A more appropriately focused approach
Obviously, we need a more tightly relevant timeline and narrative that is specific to photography. And yes, I realize, that has not yet been defined here, once again pointing out the problems created when continuously sliding back and forth from present to past to present and back again. Unfortunately, we will continue to come across dubious, vaporous connections and distorted perspectives that divert and dilute the quality of that part of the history that is relevant to our definitional purpose.
Now that this obstruction to the process has been exposed and dealt with, in the next post, I will get us back on track to tracing the history that actually resulted in the invention of what someone, somewhere, at some time eventually called photography.
And a piece of advice from Sir John, 1869:
Every student who enters upon a scientific pursuit, especially if at a somewhat advanced period of life, will find not only that he has much to learn, but much also to unlearn.
I encourage you to take that advice to heart. In posts that follow in this core series, I will challenge our present-day understandings of photography and how it is, or should be, defined.
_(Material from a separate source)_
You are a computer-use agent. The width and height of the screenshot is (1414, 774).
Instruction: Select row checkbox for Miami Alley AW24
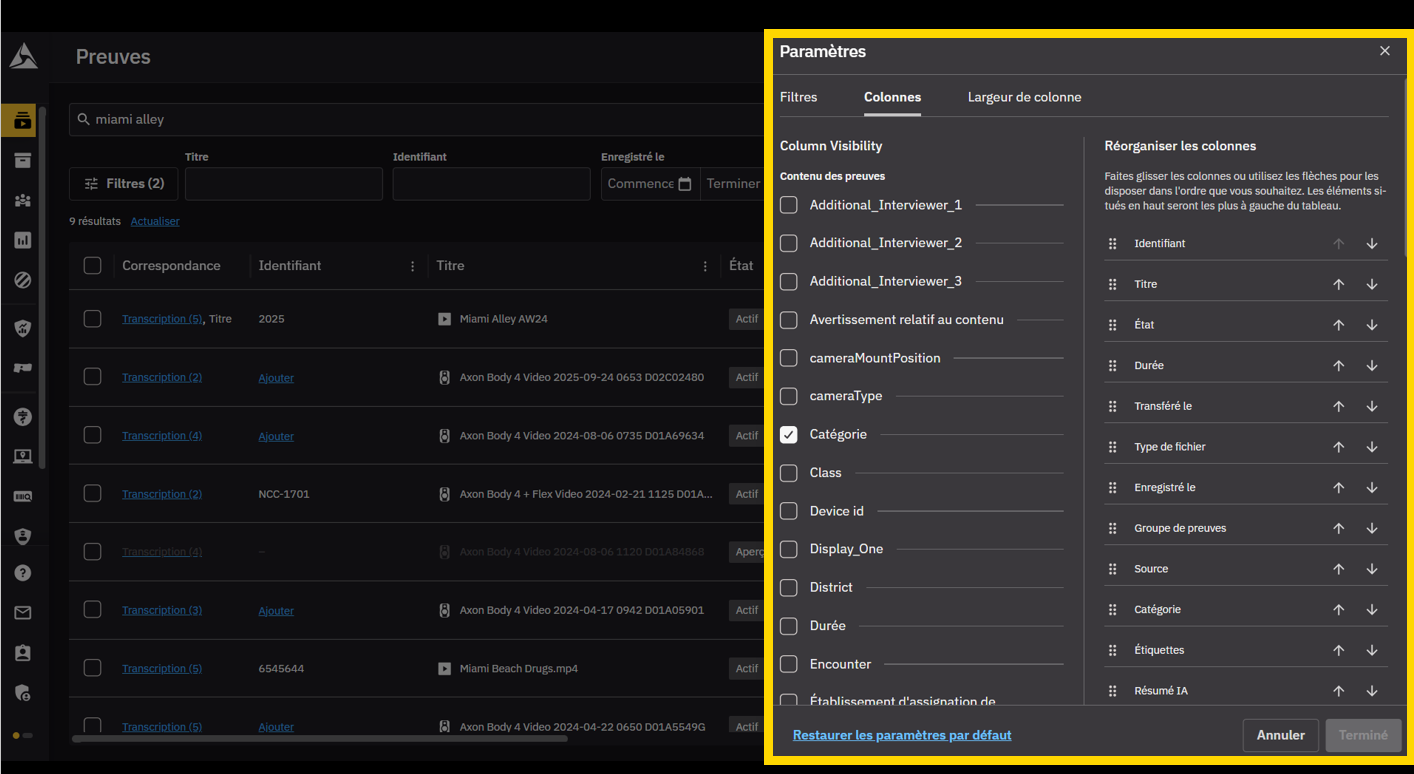click(x=93, y=319)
** Regarding the image of Raging Herschel, I make the following claim statement:
I, a functional human, in one of my dreams, independently and intellectually conceived and hereby claim the idea of Sir John Herschel raging while holding a DSLR camera, which I consciously converted into text prompts that were rendered into a visually tangible image by processing with the NightCafe AI-generative image engine on 29 September 2023. Given that at the time of its creation and publication, the US Copyright Office has declared AI-generative art is not eligible for copyright protection in that the process fails the test of being human-created, and given that this ruling is being challenged and remains open to future re-interpretation, I hereby preemptively claim my presumptive copyright, to be retroactively effective should said ruling be reversed, as ©2023, by Len Romanick/Infonomena LLC. All rights reserved. The conceptual framework of this legal claim and intellectual property statement, as publicly presented for the first time on the Substack platform in this post on 9 October 2023 is ©2023, Len Romanick/Infonomena LLC. All rights reserved.
If you wish to see this episode, you must go to the site your local PBS affiliate and sign in through their Passport service to view the episodes in their Breakthrough: Ideas That Changed the World series, this being S1/No.4.
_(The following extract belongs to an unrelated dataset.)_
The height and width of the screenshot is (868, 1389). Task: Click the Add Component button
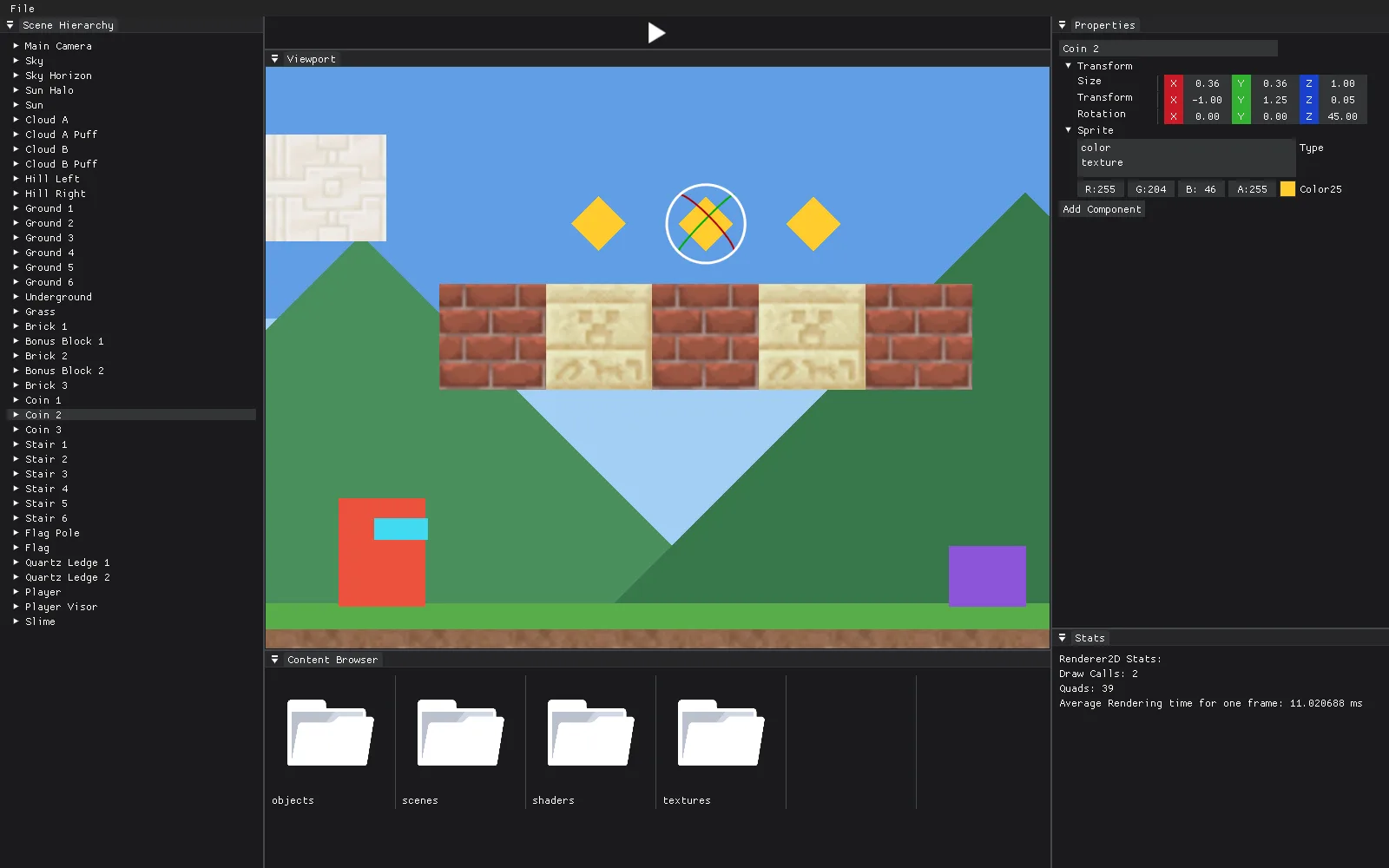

https://en.wikipedia.org/wiki/Drawing
From this definition, I surmise this would therefore exclude creating markings by scratching on rocks or in the ground or sand because the surface of the marked medium becomes three-dimensional once disturbed and material is displaced by the marking instrument.
The use of the words mark/marked/marking will recur surprisingly often in historical discussions as we continue.
And did you notice that “brushes with paints” —painting—is considered drawing in this definition?
Projecting the same haughty sense of quasi-authoritative quality allegedly inherent in all PBS productions, such as The Car.
These are the opening lines to Chapter 1, Photography A Cultural History, 5th ed., Mary Warner Marien, 2021. I am not specifically trying to single out her or this particular work. This is just one example among many found, but it is her bad luck I was reading this edition while working out this topic and drafting this post.